→ DIRECTIONS FOR THIS TASK
Reproduce verbatim the lines from the start of the data through the line containing "tap(140, 483)", including both ends.

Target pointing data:

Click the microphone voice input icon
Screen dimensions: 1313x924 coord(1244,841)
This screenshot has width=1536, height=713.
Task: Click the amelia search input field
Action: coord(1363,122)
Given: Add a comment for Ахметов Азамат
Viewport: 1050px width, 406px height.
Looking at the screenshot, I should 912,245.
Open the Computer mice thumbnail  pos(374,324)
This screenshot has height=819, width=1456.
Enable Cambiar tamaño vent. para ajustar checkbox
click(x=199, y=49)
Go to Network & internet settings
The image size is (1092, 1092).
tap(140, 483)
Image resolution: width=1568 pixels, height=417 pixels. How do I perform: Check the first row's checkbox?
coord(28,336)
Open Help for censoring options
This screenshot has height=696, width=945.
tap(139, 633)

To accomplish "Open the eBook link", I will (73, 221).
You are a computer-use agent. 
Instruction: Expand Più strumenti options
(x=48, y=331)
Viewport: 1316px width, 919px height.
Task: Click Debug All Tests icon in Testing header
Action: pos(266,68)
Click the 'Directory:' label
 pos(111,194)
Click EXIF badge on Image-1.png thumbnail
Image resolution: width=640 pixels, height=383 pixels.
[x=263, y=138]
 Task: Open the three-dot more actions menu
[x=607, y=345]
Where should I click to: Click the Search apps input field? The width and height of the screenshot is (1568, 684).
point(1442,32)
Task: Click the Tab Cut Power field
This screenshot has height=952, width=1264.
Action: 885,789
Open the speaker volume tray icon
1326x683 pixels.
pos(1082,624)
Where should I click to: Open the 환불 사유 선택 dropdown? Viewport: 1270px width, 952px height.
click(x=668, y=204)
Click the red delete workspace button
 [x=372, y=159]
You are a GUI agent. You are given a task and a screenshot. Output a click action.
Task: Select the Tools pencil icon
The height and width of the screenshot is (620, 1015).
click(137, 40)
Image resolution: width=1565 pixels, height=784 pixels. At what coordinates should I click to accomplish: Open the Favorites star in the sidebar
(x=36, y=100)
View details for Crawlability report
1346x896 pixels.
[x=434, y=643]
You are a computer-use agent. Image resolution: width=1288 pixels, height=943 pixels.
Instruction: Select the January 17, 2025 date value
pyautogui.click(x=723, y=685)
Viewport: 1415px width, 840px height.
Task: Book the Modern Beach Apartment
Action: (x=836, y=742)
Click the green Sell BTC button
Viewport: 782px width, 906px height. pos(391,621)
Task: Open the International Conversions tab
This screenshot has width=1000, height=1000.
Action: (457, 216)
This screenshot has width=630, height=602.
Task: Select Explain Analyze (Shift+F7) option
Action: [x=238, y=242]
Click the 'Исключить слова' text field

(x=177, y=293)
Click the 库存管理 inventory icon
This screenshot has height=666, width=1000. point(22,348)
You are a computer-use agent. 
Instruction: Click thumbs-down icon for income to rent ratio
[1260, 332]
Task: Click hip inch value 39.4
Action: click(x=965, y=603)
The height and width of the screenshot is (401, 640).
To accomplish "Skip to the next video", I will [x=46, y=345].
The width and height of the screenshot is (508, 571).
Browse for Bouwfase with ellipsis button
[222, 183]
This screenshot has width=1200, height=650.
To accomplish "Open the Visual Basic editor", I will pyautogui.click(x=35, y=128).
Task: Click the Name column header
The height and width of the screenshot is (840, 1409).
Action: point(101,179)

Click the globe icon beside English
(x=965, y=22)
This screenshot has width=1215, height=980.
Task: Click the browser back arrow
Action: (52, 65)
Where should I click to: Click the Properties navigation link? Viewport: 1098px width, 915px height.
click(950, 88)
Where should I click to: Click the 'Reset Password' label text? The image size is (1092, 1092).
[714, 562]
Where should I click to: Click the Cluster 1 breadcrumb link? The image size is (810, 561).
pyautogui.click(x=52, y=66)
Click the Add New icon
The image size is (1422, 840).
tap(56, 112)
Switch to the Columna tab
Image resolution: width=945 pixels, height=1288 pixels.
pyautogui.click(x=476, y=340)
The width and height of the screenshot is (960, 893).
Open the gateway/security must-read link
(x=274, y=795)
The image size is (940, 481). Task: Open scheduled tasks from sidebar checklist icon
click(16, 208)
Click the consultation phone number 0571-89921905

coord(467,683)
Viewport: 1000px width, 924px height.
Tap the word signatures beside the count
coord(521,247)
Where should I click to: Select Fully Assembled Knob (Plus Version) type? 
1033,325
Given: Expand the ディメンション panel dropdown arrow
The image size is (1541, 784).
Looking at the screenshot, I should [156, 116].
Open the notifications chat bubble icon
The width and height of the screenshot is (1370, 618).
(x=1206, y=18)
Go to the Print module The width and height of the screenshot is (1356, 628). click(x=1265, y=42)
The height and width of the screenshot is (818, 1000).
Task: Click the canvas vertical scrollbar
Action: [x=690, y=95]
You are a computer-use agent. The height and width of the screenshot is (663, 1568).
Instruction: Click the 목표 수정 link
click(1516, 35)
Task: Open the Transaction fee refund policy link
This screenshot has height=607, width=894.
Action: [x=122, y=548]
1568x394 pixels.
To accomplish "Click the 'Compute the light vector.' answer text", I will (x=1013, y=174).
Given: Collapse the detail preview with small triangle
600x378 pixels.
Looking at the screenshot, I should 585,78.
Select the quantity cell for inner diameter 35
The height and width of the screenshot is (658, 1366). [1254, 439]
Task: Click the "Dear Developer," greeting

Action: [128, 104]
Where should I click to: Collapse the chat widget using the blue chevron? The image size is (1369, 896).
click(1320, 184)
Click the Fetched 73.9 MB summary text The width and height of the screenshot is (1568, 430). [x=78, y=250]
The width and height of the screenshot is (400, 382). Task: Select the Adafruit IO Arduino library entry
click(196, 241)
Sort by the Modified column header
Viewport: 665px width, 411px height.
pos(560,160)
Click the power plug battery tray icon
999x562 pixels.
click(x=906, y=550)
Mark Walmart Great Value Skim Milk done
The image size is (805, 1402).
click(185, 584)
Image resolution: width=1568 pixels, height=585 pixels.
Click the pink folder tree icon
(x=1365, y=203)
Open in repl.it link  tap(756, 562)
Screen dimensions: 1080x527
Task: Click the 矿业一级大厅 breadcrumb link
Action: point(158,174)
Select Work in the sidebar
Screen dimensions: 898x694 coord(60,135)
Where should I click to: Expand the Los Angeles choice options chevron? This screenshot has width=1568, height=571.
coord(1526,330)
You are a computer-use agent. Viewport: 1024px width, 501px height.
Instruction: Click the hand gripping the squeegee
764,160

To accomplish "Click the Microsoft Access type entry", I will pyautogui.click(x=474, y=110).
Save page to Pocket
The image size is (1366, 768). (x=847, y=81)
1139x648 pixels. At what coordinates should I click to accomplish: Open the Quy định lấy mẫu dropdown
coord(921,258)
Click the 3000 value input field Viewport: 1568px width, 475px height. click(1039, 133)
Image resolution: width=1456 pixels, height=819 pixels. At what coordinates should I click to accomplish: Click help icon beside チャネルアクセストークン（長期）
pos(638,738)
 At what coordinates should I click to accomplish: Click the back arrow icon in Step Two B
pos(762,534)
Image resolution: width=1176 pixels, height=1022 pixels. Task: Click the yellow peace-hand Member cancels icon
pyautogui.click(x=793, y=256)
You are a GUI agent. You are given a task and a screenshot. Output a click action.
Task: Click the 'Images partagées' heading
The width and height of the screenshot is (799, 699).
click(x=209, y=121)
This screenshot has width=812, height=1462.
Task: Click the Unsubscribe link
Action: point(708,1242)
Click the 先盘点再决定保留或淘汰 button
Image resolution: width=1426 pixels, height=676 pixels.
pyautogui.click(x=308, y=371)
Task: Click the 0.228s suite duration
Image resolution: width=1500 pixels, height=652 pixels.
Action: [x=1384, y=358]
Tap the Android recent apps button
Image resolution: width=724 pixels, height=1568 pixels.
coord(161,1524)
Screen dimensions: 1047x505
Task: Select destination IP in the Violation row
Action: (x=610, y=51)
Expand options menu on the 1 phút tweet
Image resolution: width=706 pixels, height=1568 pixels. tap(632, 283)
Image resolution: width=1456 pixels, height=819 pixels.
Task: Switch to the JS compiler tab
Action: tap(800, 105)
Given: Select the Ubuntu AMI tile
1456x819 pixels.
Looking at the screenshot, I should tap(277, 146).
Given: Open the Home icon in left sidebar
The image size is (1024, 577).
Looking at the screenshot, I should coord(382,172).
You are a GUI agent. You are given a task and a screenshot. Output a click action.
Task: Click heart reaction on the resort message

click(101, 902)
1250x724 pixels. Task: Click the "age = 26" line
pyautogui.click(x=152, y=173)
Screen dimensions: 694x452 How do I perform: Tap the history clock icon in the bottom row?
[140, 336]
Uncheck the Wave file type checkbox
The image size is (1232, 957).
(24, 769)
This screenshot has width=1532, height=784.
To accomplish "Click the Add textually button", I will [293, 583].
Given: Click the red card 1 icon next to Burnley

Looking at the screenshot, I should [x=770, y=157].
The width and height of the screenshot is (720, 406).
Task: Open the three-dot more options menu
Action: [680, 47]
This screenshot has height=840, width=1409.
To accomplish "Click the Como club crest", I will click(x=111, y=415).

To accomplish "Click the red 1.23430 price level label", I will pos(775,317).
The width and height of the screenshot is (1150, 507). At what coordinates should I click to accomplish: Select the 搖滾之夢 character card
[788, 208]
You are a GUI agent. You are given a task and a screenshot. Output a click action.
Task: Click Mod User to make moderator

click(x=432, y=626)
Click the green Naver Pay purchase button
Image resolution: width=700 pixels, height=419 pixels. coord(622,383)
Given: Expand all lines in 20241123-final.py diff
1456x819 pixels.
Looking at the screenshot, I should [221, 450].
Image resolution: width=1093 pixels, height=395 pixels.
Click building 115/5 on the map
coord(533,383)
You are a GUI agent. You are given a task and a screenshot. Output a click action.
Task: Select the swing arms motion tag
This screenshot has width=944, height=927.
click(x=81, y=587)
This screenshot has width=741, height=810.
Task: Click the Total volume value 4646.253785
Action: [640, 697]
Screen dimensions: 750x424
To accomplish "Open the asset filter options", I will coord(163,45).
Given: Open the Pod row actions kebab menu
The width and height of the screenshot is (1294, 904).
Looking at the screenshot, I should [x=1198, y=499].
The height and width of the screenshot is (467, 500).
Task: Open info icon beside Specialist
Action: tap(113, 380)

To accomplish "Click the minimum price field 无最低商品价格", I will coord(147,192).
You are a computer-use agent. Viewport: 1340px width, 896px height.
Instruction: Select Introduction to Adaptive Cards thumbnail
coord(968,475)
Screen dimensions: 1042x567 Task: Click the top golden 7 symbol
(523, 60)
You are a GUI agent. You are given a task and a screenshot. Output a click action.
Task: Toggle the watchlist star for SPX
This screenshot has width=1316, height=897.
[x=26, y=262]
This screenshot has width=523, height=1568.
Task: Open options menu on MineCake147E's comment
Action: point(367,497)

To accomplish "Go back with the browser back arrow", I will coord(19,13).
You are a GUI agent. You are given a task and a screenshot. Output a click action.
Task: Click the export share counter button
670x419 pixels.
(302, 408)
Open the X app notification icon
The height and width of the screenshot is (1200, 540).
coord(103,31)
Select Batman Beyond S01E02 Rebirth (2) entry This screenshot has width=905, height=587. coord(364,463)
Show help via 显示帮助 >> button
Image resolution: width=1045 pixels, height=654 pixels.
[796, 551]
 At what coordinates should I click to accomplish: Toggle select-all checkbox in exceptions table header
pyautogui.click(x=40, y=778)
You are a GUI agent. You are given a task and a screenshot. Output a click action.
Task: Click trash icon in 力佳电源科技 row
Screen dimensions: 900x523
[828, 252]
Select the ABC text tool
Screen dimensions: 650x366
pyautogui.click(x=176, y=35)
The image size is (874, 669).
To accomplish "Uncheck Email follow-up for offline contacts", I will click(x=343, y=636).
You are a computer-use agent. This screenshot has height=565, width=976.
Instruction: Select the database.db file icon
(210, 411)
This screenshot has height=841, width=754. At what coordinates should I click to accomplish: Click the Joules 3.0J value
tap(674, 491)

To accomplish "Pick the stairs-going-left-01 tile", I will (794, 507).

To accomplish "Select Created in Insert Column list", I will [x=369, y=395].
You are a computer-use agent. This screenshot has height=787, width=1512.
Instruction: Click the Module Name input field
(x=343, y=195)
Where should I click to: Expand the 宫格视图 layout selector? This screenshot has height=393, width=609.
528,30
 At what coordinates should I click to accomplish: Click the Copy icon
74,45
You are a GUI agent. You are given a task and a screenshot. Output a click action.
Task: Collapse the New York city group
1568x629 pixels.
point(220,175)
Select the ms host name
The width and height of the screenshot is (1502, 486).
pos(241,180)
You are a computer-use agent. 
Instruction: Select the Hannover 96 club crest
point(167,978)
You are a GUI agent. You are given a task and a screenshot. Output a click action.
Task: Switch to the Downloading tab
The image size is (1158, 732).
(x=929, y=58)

→ TASK RESULT
Click the microphone voice input icon
Screen dimensions: 1313x924 coord(1244,841)
This screenshot has width=1536, height=713.
Task: Click the amelia search input field
Action: coord(1363,122)
Given: Add a comment for Ахметов Азамат
Viewport: 1050px width, 406px height.
Looking at the screenshot, I should 912,245.
Open the Computer mice thumbnail  pos(374,324)
This screenshot has height=819, width=1456.
Enable Cambiar tamaño vent. para ajustar checkbox
click(x=199, y=49)
Go to Network & internet settings
The image size is (1092, 1092).
tap(140, 483)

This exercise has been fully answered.